#### [Stated problem]
Copy everything from the line containing "You are a computer-use agent. Screen" down to the line containing "[x=176, y=87]", substituting "toolbar" for "sidebar" and leaving all else unchanged.

#### [Word and element locating data]
********************

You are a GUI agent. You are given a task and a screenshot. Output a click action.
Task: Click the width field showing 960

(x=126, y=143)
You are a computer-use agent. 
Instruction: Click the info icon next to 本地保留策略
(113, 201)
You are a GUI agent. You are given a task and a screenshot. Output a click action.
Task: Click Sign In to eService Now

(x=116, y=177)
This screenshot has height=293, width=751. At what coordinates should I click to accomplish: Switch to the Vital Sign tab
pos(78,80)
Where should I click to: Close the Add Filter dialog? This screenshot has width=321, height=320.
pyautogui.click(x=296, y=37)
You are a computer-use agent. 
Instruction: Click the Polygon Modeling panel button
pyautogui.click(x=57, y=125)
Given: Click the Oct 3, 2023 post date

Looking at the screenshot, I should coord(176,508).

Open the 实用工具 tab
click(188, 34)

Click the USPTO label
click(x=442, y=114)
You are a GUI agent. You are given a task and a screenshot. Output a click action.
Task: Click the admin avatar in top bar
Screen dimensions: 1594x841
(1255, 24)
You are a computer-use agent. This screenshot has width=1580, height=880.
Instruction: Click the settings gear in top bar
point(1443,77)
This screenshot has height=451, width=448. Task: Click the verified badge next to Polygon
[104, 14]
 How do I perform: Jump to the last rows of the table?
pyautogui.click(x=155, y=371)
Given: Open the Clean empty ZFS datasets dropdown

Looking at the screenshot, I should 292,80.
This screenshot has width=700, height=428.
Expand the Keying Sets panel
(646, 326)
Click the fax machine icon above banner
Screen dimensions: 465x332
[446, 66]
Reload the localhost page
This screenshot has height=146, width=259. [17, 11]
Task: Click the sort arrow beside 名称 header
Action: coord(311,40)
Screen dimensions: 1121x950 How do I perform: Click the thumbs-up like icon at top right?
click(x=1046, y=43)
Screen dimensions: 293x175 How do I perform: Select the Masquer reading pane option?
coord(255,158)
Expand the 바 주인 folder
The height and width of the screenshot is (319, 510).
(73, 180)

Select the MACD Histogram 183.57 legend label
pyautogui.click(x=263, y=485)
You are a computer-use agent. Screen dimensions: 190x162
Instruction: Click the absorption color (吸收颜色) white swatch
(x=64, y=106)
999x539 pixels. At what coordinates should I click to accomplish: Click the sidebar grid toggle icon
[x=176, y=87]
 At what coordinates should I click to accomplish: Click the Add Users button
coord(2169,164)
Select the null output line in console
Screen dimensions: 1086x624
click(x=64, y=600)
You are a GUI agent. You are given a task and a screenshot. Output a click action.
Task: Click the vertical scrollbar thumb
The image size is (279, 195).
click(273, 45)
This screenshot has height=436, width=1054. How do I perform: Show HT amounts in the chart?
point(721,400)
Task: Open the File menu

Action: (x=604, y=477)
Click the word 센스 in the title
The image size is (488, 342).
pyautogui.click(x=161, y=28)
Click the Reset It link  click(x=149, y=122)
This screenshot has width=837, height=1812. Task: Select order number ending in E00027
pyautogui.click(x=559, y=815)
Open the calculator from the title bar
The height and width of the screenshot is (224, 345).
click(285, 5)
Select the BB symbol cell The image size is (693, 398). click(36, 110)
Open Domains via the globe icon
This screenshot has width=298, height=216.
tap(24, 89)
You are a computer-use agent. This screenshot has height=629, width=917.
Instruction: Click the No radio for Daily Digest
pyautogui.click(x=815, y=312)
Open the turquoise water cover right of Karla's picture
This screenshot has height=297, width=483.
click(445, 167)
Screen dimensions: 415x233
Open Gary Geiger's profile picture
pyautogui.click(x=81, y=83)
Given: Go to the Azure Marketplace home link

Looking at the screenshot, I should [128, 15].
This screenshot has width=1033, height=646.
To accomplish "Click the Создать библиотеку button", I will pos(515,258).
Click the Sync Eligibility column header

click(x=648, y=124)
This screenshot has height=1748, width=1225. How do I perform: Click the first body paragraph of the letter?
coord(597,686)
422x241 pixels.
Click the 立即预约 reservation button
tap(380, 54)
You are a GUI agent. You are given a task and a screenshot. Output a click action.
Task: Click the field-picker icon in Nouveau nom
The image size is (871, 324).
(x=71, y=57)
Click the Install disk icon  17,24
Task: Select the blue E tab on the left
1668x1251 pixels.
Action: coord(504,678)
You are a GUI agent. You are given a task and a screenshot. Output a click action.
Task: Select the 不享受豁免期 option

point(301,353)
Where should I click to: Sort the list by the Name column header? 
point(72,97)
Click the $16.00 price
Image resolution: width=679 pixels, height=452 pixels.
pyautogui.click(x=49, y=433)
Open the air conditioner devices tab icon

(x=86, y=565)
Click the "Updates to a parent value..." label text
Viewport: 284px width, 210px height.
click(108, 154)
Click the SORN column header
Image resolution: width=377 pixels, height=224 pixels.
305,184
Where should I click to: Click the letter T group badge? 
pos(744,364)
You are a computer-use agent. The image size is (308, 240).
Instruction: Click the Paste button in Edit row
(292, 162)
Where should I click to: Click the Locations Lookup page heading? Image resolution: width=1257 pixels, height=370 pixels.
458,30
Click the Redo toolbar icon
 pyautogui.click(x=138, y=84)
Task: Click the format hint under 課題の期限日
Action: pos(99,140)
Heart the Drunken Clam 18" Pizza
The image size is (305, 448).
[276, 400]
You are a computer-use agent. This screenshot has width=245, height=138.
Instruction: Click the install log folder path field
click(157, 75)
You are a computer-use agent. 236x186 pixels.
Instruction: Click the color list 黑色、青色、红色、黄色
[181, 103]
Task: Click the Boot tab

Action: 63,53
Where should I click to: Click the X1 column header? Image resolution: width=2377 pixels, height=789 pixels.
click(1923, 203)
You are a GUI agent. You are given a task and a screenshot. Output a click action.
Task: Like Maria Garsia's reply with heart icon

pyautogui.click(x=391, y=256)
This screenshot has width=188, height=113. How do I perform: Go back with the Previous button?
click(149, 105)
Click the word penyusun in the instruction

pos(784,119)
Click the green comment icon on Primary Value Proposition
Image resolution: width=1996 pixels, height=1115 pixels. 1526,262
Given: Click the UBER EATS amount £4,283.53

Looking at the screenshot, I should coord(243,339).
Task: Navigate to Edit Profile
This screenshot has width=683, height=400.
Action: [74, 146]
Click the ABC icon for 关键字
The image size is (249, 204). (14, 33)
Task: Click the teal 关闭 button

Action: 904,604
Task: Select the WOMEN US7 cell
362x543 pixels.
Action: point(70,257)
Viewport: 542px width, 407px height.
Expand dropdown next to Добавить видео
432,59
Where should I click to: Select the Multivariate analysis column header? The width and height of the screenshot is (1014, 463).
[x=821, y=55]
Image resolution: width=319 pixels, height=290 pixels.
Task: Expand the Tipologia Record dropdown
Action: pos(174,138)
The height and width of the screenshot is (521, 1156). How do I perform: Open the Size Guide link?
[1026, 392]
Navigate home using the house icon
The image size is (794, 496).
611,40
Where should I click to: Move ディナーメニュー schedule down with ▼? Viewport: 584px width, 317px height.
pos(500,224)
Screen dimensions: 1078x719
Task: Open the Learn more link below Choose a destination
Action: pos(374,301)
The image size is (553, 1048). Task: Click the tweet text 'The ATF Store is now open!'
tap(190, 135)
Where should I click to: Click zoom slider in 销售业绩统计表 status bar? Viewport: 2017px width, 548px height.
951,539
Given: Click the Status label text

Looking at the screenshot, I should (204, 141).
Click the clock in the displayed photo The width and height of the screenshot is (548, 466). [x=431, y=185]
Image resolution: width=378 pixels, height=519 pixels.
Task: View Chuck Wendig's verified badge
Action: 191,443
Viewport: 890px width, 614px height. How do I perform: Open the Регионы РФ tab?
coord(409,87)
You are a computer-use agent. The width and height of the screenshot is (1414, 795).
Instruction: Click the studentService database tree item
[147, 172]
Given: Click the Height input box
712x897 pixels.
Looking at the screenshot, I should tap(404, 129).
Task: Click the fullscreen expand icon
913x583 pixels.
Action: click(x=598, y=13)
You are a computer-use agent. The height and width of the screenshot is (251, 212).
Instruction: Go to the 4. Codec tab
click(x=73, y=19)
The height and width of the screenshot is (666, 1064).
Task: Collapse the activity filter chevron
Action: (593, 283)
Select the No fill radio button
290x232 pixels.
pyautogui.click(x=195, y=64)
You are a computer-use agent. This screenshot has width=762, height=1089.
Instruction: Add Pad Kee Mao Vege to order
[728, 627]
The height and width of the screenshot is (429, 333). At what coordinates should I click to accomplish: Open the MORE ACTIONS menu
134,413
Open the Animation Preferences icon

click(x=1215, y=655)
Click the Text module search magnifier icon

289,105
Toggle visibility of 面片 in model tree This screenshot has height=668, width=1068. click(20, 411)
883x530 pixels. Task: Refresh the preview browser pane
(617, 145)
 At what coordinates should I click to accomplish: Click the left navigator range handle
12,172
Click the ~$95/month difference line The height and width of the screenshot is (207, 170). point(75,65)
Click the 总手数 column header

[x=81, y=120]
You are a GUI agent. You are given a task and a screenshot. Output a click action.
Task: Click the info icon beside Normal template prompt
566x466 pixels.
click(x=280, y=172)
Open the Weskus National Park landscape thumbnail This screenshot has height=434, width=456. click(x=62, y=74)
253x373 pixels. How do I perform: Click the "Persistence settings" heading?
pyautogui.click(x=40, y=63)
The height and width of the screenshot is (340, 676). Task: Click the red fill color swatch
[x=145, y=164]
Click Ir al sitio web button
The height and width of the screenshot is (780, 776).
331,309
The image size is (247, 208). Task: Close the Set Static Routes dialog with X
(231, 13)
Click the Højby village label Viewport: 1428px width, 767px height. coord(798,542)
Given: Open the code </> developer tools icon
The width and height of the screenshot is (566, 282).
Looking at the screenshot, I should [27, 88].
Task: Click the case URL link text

********************

#### [Result of this exercise]
You are a computer-use agent. Screen dimensions: 190x162
Instruction: Click the absorption color (吸收颜色) white swatch
(x=64, y=106)
999x539 pixels. At what coordinates should I click to accomplish: Click the toolbar grid toggle icon
[x=176, y=87]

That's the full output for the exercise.